In brief

Strength of right-wing bloc leaves Netanyahu well placed to secure another term in government

Centrist White and Blue alliance performs better than expected, but left-wing and Arab parties lose ground

Benjamin Netanyahu.
Benjamin Netanyahu. Author: US Department of State
A bloc of right-wing and far-right parties got 65 of 120 seats at yesterday’s Israeli Parliament election, leaving Prime Minister Benjamin Netanyahu well placed to secure another term. His Likud party won 35 seats, the same number as the main opposition alliance, centrist White and Blue. Arab parties lose ground, as do Israeli left-wing forces.

Besides Likud, the right-wing bloc is made up of religious ultra-Orthodox Shas (Sephardite-Haredim, 8 seats) and United Judaism of the Torah (Ashkenazi-Haredim, also 8 seats), plus Yisrael Beytenu (secular nationalist right, 5 seats), the United Right coalition (far-right, 5 seats) and Kulanu (right-of-centre, 4 seats). During the election campaign, Netanyahu was confident that these parties would agree to form a post-election conservative nationalist majority, as it now seems likely to happen.
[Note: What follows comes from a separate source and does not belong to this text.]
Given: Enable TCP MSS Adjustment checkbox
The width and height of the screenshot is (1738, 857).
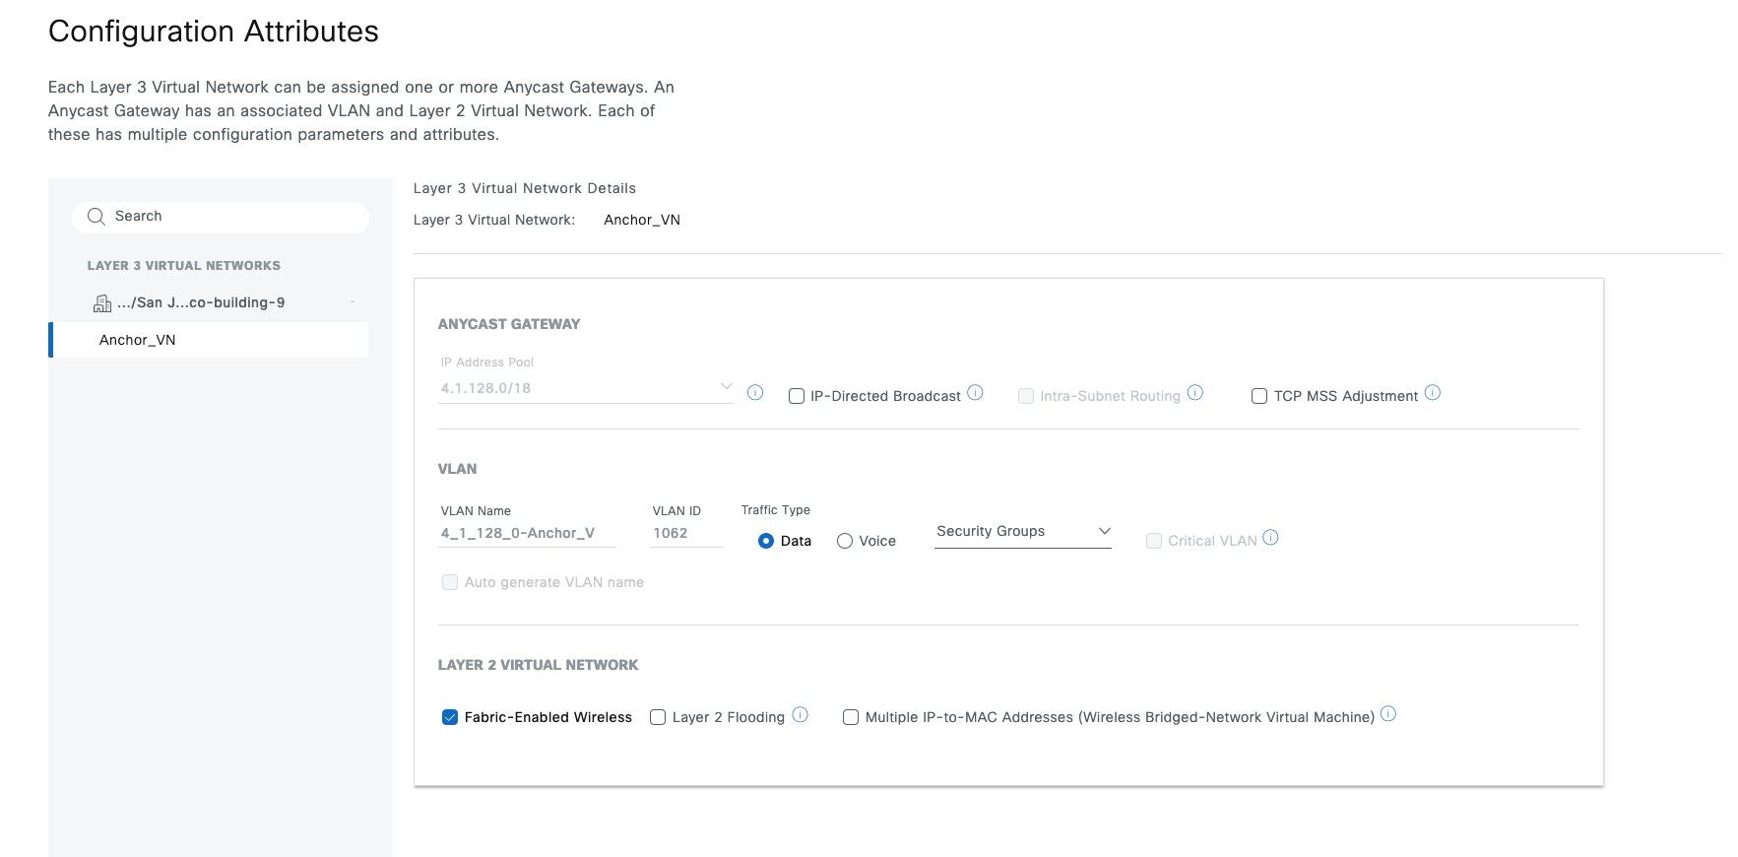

White and Blue, which for the first time ran as an alliance, achieved a better result than predicted by polls, but the collapse of parties to their left makes it unfeasible that an alternative majority can be put together. The Labor Party, with 6 seats, got its worst result ever. Left-wing pacifist Meretz gained a mere 4 seats.

The result of the two Arab alliances is not much better. The joint list made up by communist Hadash and Arab nationalist Ta’al won 6 seats. The other alliance, consisting of the United Arab List and Balad, got 4. This is a combined 10 seats, less than 13 reached by those four parties in 2015 when they ran under the umbrella of the Joint List.

An explanation for the losses of the Arab lists may be the impact of some calls to electoral boycott among Israeli Arabs. According to some exit polls, these calls have caused that turnout of the Israeli Arab population has been smaller than on previous elections.